TEXT TO READ –
-- Begin --
In addition to participating in [site community profile] dw_docs_training, all volunteers in training will be expected to read all of the FAQs. Not only will this give you a broad familiarity with the documentation, there are many places in which it hasn't yet reached perfection: this will be your chance to see if you can find errors.

You'll also need to familiarize yourself thoroughly with the Dreamwidth Manual of Style and the Dreamwidth Site Terminology, both of which can be found on the Dreamwidth Wiki.

The Dreamwidth Manual of Style:
http://wiki.dwscoalition.org/notes/Manual_of_Style

The Dreamwidth Terminology Notes:
http://wiki.dwscoalition.org/notes/Terminology

What we want out of this process, and we hope you want it too, is for you to be able to write a FAQ or other piece of site copy to site standard language, or (if you aren't one of our writers) to be able to review a piece of site copy, detect typos and other problems, identify those areas in which it does not meet the Dreamwidth standard, and prepare useful revision notes for its author.

We'll be posting the details of how to apply to the Docs Team here in [site community profile] dw_docs very soon.
[personal profile] rho
I have been neglecting you. Have kept having various things that I've meant to post here, but somehow never managed to find the time to be posting them. This is the result.

1. Site copy people! We have a fan! I received this in an email the other day:
I've just spontaneously squee'd at rah about the DW site copy and she says
you're the person to pass it along to. So forgive me if I become a little
incoherent here: god, I *love* it. Love it, love it, *love* it. *Wow* do I
love it. I click around to hunt something down and I wind up on a page
that's got information, it's got useful information, it's got clear
information, it sounds like it was written by a human being, and a helpful
and *knowledgeable* human being. (Also, and I've only just begun to
realize how hard this in particular must be to achieve, it doesn't make my
question sound dumb, and it doesn't make it sound like it'll be hard to do
whatever task it is I'm trying to do.)

It's, um, possible I may have clicked on a few links I didn't need just so
I could read a little more. Um, you know. As one does.
-- End --
INFORMATION GIVEN –
-- Begin --
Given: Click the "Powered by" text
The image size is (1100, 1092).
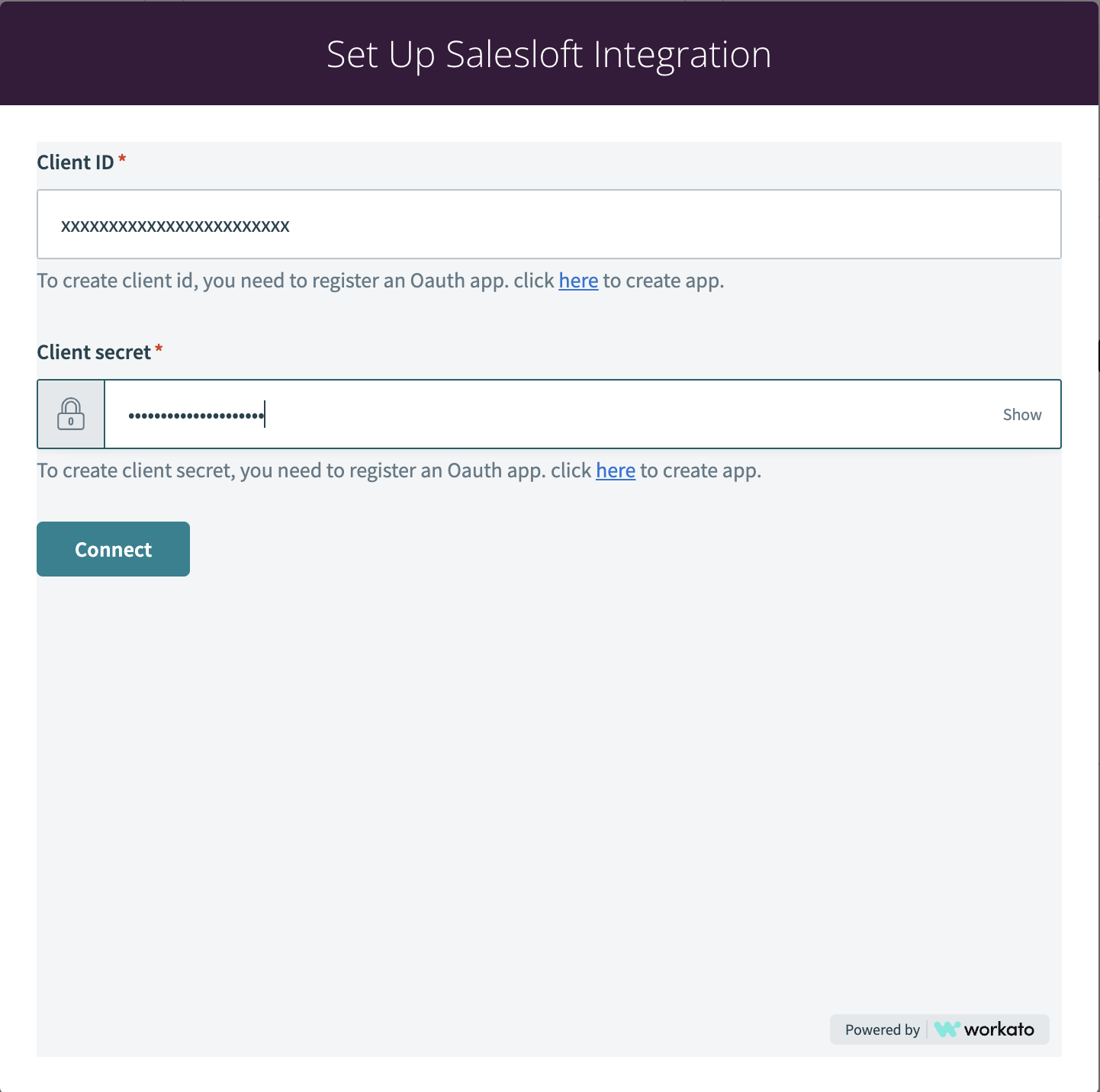Looking at the screenshot, I should coord(883,1029).
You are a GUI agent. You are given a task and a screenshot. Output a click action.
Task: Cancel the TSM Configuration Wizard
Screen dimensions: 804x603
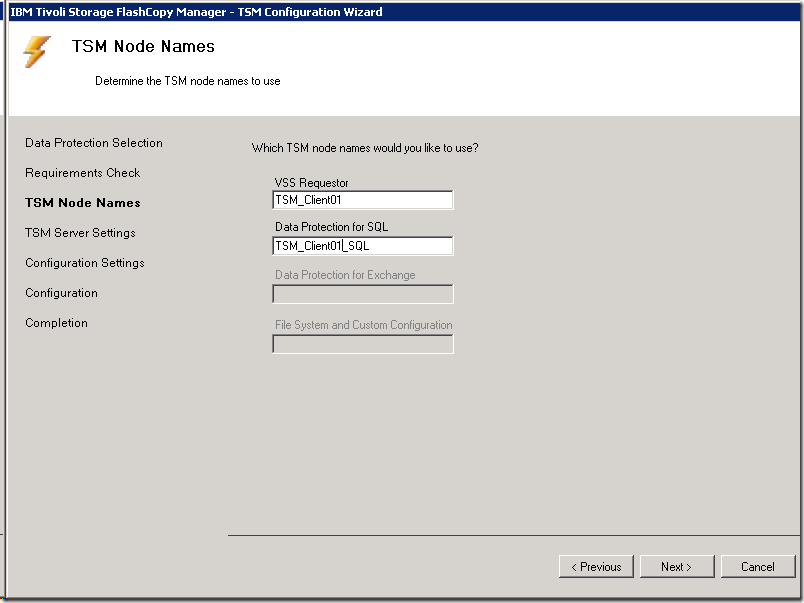click(x=758, y=567)
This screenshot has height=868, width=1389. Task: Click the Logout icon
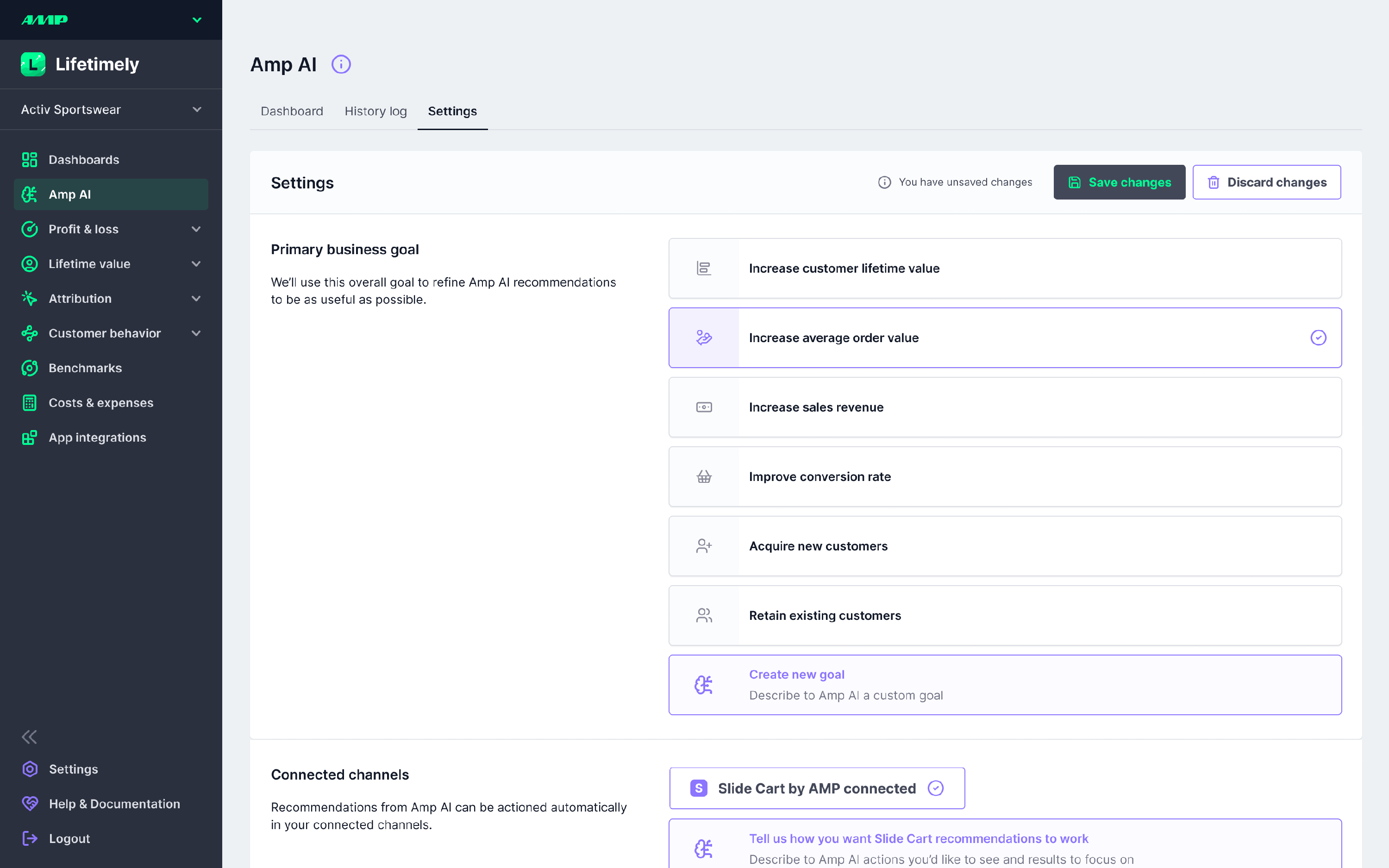pos(29,838)
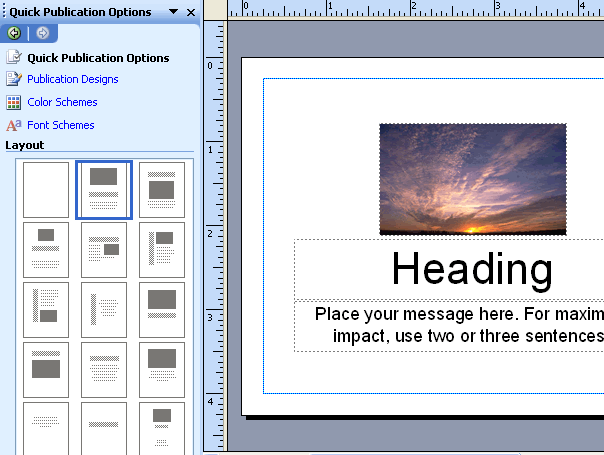Choose the blank empty layout thumbnail
Viewport: 604px width, 455px height.
46,190
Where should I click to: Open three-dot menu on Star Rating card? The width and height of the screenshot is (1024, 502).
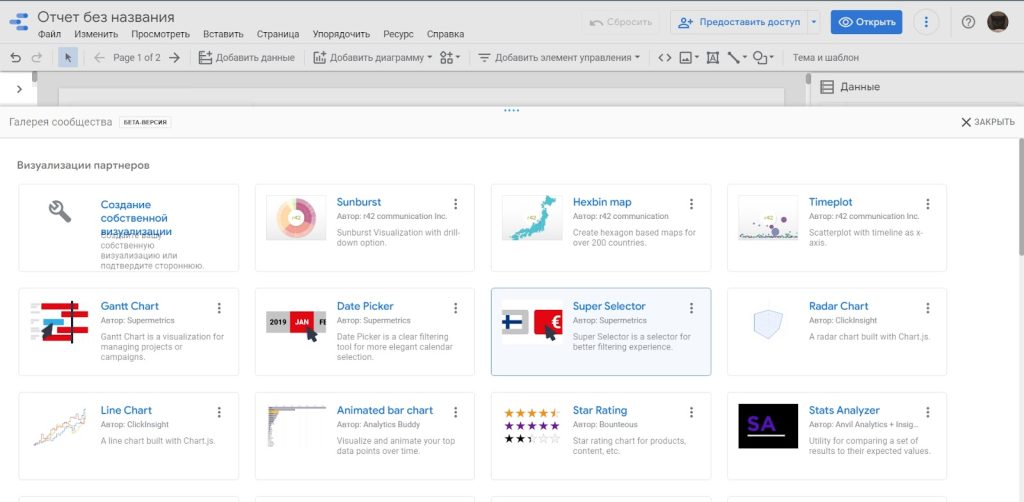tap(691, 412)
-- End --
TASKS AND EXERCISES –
[1] Reproduce part of the Dreamwidth documentation post. Begin at the words "In addition to" and stop after "can find errors.".
[2] Supply the next part of the Dreamwidth documentation post, picking up after its final sentence.

ANSWERS TO THE EXERCISES –
[1]
In addition to participating in [site community profile] dw_docs_training, all volunteers in training will be expected to read all of the FAQs. Not only will this give you a broad familiarity with the documentation, there are many places in which it hasn't yet reached perfection: this will be your chance to see if you can find errors.

[2]
\o/


I know what we do can often be frustrating because it feels as if we're just invisibly moving things about in the background, with nobody ever noticing us or thanking us, so I thought I'd pass this on to you (with permission) in the hope that you all get as much of a kick out of it as I did. We're doing a kick-ass job, and I'm proud of what we've accomplished.

2. FAQ editors, if at any point you see a FAQ that we don't have yet but that you think we need, but that doesn't really seem to fit into any of the existing categories, please throw up a quick and dirty FAQ in the misc category, and then we can polish and categorise later, depending on what ends up there.

3. When you need to reference an example domain in any site text or documentation, use example.com, which is set aside specifically for the purpose. I've seen one or two people using website.tld, which I'd rather avoid because I don't think that's as obvious to non-technical people.

4. When we first went into closed beta, I decided that I'd keep membership here open, since the only people coming in at the start of closed beta would be people working on the site. We're now well into the stage of accepting users, and open beta is almost upon us. However, we've had a bunch of people join the comm and absolutely no problems so far, so I'm going to keep membership open for now, and revisit in the future if we do have any problems.

5. I'm lousy at tagging. 9 times out of 10, I forget to tag an entry, and on the tenth time, I can never figure out what tag to use. I've opened up tagging to all community members. If someone wants to go back through old posts, tag them, and come up with a coherent tagging system, I'd very much appreciate it. Once we have a robust tagging system in place, I'll probably restrict the creation of new tags down to community admins.

6. I'm fairly sure I had something else I meant to say, but I can't remember it. If I end up posting another entry in 2 hours, then I apologise.
ivorygates: (Default)
[personal profile] ivorygates
1. Now that we're down to being enormously picky here on the docs team, don't we need our own irc channel, huh huh huh? really? huh?

2. Is there a DW Comm for making suggestions? I don't actually have any suggestions right now, but I was wondering if there was an existing comm, because if there is, I'd like to link it in [community profile] dreamchasers.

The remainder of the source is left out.